# [Required action]
Instruction for the entries that follow: retype exactly the lines from the line with "VOIR TOUT (1079, 839)" to the line with "PAGEDACCUEIL (169, 429)", both included, and omit all others.

# [Source information]
────────

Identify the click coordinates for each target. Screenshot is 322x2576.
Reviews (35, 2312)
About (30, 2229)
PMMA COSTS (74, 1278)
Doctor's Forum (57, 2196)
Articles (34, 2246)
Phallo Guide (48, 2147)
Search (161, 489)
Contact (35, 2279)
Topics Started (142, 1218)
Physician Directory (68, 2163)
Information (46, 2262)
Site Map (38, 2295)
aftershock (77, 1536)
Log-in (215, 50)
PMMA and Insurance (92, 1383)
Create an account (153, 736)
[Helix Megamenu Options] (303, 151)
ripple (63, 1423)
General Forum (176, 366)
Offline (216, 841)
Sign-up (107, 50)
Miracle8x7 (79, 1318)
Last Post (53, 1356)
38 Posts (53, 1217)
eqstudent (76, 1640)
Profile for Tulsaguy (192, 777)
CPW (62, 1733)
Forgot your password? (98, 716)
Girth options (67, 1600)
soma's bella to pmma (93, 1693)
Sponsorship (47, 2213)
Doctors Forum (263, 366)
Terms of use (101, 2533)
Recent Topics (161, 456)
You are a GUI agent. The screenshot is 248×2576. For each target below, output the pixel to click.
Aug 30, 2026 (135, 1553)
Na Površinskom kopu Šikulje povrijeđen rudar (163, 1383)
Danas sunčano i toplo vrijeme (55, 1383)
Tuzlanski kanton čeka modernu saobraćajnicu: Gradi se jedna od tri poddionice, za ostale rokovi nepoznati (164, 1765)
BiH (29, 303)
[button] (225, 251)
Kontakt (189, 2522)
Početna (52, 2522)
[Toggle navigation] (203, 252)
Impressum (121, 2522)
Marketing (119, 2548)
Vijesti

────────

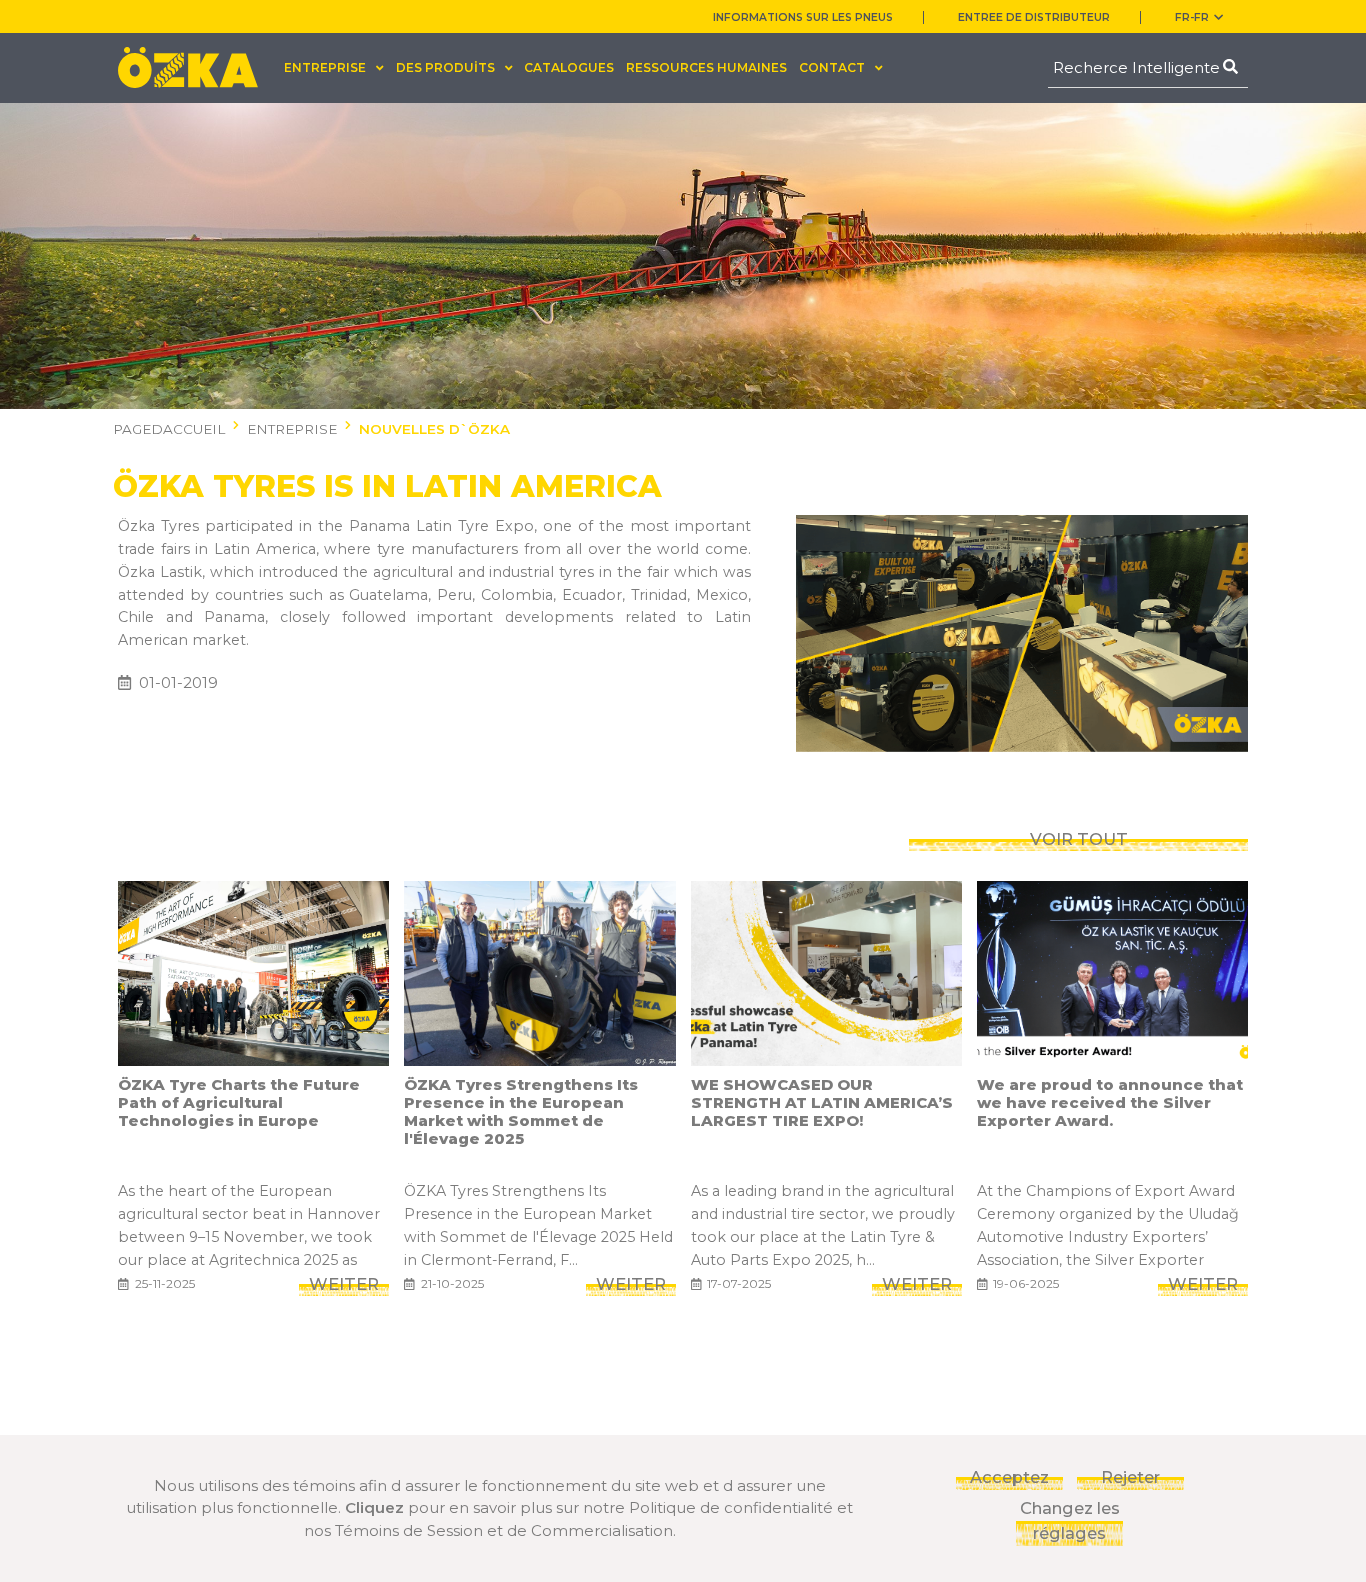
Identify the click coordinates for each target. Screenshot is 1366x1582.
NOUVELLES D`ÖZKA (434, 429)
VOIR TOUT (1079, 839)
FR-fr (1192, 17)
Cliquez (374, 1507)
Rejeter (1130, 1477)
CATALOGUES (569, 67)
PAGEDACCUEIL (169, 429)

────────

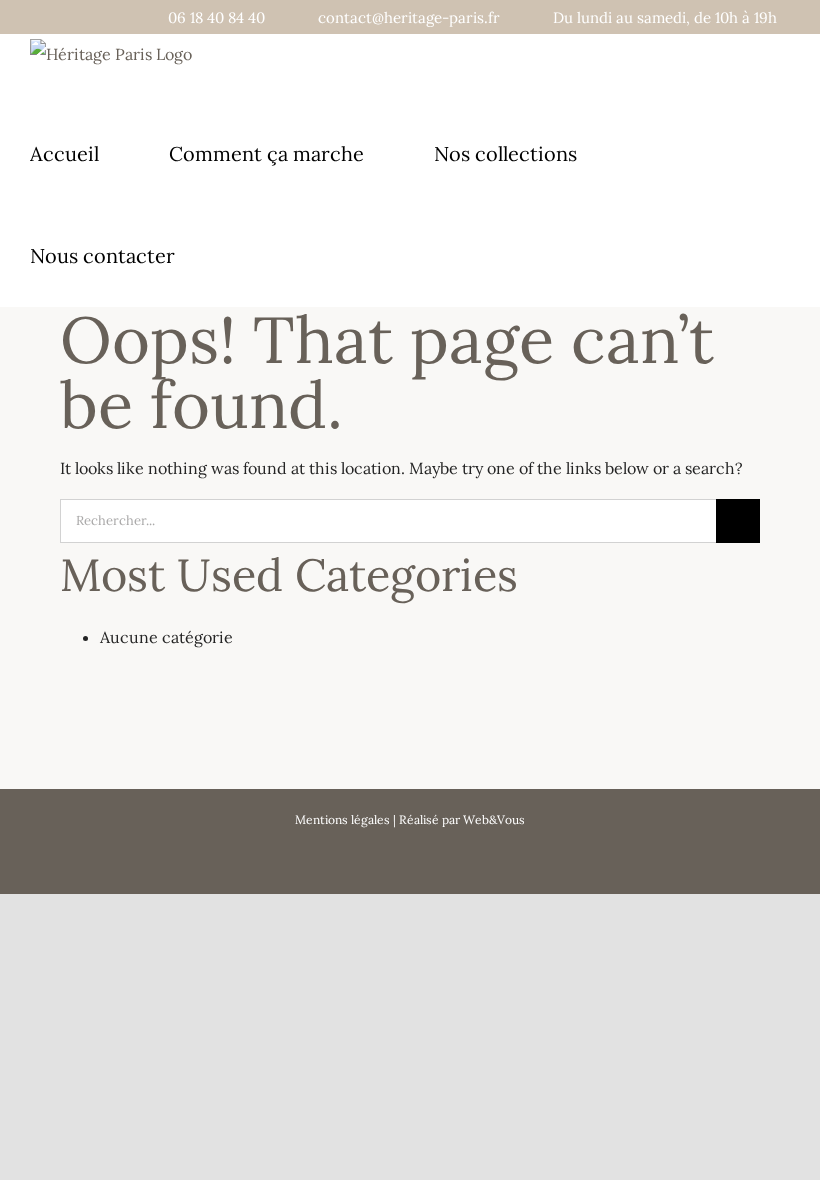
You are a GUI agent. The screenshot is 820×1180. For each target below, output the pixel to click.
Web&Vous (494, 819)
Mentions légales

────────

# [Solved exercise]
VOIR TOUT (1079, 839)
FR-fr (1192, 17)
Cliquez (374, 1507)
Rejeter (1130, 1477)
CATALOGUES (569, 67)
PAGEDACCUEIL (169, 429)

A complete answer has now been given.